**WHAT THE TASK ASKS:** Go to the line containing "Where should I click to: Add" in the listing below and retype it and every later line exactly, down to the last.

**GIVEN RECORDS:**
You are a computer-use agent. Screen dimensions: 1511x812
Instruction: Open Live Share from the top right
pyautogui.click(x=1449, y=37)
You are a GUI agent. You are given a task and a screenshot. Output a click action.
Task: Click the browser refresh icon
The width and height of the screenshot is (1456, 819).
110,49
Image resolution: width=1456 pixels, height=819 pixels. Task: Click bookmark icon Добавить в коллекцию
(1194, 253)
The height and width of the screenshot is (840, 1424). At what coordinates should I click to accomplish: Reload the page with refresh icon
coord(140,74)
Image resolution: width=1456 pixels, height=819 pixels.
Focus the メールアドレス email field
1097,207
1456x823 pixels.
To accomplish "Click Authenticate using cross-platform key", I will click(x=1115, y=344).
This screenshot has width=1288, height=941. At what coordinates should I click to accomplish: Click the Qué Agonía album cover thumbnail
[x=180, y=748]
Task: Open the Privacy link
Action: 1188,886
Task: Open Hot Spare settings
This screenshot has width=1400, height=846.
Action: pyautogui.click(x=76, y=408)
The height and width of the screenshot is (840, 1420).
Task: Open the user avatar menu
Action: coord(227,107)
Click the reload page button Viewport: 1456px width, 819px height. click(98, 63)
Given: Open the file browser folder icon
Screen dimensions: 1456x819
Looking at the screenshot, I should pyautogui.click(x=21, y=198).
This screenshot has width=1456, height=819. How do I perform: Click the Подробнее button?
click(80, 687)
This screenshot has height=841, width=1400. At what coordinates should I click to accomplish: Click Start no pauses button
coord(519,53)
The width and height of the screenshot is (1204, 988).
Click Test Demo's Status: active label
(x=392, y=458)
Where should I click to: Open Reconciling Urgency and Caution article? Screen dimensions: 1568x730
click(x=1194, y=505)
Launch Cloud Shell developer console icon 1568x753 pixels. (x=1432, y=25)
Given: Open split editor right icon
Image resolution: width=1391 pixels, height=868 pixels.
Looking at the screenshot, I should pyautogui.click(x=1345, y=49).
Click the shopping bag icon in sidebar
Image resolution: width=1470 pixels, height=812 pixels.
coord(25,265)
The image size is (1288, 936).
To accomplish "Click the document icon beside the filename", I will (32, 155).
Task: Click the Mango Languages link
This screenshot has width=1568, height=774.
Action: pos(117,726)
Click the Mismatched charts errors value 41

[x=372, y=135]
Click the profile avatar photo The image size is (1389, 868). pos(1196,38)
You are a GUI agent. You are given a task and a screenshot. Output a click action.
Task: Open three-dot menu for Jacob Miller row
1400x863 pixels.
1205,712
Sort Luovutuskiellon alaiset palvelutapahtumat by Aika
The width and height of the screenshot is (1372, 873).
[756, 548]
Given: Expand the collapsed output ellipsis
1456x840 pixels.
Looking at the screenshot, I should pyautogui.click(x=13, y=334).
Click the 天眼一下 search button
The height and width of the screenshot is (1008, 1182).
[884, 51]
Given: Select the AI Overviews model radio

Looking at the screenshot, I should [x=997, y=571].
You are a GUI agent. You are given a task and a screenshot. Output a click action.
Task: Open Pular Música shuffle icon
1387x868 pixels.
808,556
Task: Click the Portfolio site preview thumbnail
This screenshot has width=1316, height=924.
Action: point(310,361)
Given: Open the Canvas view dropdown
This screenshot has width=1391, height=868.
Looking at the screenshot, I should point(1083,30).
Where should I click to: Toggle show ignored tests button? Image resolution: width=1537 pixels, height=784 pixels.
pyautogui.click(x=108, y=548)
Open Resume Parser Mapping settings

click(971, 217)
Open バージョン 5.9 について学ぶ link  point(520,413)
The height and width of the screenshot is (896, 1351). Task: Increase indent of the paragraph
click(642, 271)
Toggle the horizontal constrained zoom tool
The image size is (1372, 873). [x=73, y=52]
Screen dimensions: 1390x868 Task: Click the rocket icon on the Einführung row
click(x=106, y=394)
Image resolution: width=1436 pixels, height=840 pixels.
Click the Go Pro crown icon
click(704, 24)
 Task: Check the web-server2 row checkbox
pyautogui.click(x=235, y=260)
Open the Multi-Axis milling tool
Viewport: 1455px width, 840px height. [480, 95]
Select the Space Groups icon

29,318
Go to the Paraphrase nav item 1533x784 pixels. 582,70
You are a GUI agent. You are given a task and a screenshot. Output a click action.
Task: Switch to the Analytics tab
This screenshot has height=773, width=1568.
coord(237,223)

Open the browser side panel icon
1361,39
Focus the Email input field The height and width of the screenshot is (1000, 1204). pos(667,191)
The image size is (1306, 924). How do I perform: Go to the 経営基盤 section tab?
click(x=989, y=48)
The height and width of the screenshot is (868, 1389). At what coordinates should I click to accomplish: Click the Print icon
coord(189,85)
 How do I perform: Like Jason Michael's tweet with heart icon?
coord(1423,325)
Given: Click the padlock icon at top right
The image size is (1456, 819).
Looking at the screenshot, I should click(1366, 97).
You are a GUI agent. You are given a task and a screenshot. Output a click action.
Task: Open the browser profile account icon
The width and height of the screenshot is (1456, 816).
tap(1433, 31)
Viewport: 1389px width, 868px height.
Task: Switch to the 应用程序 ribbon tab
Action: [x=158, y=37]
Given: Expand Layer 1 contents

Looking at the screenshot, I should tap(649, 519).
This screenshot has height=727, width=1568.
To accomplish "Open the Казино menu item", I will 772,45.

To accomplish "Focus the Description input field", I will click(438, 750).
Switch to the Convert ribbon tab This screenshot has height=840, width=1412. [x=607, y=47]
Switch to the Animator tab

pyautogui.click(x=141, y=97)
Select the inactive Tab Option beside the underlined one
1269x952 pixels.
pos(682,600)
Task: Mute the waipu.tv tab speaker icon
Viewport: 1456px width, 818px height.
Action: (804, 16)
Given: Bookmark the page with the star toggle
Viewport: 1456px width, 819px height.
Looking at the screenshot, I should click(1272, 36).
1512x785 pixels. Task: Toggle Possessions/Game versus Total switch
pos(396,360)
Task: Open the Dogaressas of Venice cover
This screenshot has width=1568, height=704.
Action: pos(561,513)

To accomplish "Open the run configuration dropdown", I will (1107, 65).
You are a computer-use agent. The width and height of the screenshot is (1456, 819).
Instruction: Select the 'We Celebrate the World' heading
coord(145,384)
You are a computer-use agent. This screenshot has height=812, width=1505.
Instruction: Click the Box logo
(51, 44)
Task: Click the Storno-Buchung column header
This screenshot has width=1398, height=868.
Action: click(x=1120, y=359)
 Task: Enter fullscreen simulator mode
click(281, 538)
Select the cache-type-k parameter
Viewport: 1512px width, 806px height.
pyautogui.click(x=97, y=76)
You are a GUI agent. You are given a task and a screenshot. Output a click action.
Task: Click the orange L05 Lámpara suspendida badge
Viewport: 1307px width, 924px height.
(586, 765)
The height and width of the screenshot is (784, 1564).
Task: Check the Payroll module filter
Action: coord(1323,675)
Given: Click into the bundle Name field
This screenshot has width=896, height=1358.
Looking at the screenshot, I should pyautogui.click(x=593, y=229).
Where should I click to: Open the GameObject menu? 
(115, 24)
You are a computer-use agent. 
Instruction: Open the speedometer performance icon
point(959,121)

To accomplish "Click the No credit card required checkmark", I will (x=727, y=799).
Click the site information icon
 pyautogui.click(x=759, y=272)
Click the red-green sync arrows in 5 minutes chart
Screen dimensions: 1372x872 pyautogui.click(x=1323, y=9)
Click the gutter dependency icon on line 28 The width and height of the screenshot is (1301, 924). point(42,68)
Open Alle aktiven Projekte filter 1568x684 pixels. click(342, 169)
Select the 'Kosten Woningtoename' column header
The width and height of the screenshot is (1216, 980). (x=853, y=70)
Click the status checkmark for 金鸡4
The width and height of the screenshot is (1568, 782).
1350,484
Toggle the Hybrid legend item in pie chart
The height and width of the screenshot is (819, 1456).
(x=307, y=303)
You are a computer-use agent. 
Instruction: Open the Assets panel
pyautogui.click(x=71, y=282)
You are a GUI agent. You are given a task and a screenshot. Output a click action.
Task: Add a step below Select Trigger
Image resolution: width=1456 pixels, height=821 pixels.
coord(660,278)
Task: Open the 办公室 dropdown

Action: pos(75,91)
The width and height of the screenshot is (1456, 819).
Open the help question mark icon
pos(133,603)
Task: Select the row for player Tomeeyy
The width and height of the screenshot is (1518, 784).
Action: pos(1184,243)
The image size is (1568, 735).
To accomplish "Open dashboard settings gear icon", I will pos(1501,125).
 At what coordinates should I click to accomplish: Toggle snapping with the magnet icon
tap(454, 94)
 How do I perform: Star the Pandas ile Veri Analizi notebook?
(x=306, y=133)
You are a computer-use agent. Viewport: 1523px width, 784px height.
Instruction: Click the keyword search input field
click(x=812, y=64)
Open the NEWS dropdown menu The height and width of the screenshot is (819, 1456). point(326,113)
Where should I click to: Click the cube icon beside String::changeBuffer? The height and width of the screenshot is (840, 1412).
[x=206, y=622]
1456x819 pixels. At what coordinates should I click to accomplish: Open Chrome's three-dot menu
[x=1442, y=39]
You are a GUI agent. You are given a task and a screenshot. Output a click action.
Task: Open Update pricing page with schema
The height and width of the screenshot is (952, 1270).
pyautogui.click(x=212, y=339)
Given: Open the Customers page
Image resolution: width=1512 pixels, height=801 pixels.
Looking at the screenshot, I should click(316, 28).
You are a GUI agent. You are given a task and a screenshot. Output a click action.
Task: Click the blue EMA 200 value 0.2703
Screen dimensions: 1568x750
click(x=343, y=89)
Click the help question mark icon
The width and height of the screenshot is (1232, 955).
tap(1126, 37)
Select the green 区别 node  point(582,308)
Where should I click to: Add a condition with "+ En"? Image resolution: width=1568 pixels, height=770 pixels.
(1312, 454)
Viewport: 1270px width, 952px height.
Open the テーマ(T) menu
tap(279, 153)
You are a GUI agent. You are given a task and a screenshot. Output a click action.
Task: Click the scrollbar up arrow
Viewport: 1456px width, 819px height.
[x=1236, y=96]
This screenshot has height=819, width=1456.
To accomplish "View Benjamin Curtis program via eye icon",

**RESPONSE FOR THIS EXERCISE:**
Where should I click to: Add a condition with "+ En"? Image resolution: width=1568 pixels, height=770 pixels.
(1312, 454)
Viewport: 1270px width, 952px height.
Open the テーマ(T) menu
tap(279, 153)
You are a GUI agent. You are given a task and a screenshot. Output a click action.
Task: Click the scrollbar up arrow
Viewport: 1456px width, 819px height.
[x=1236, y=96]
This screenshot has height=819, width=1456.
To accomplish "View Benjamin Curtis program via eye icon",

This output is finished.